- _Instructions for the task_:
Reproduce exactly the lines from the one containing "Where should I" through the end of the entries, including both. Drop the pictures.

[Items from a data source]
- - - -

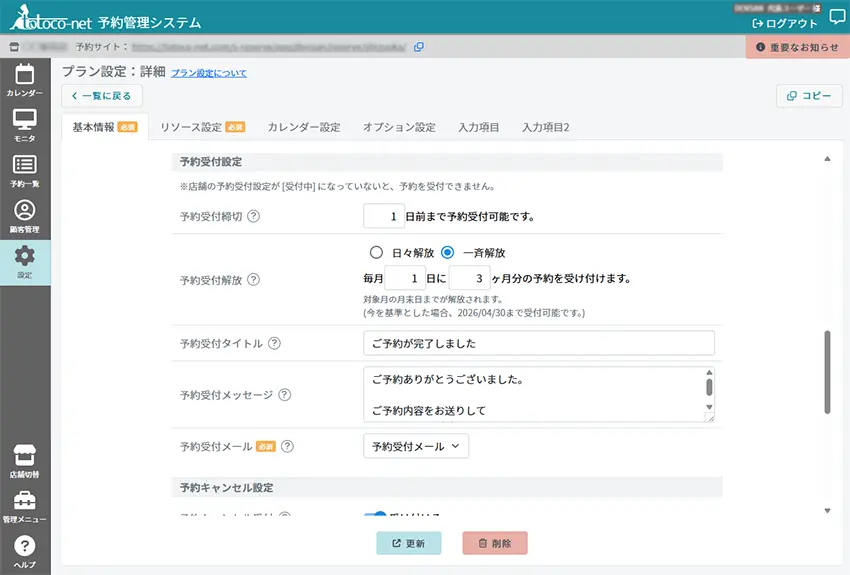This screenshot has height=575, width=850.
Task: Switch to the オプション設定 tab
Action: point(399,127)
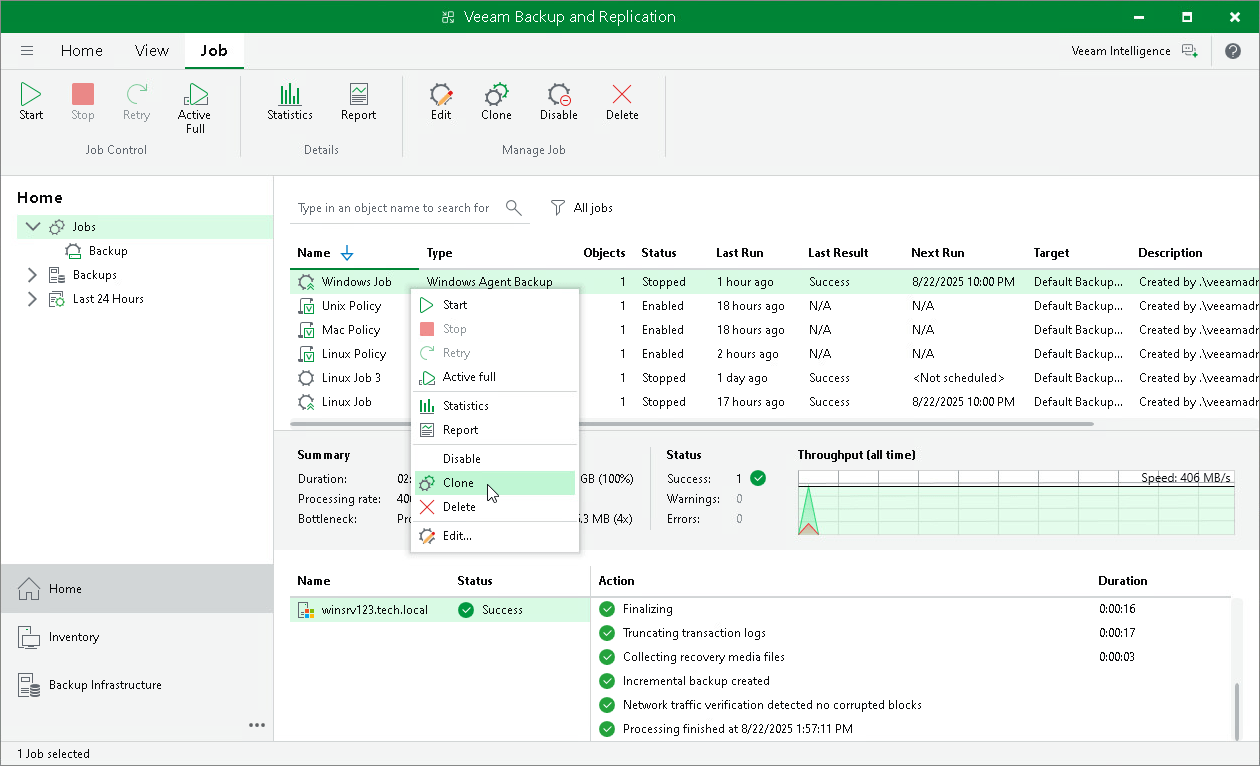Expand the Backups tree node
The image size is (1260, 766).
click(32, 274)
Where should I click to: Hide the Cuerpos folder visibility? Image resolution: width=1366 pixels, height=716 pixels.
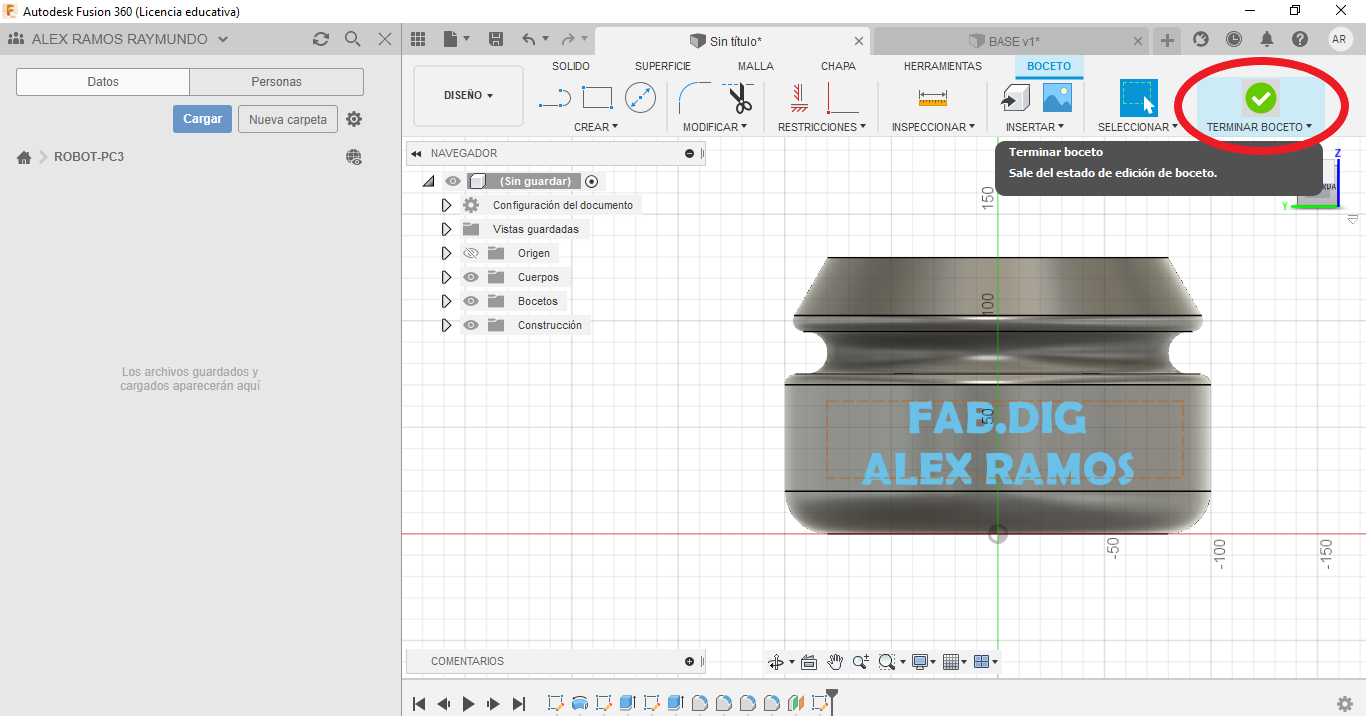[471, 278]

- - - -

- _Answer section_:
Where should I click to: Hide the Cuerpos folder visibility? Image resolution: width=1366 pixels, height=716 pixels.
[471, 278]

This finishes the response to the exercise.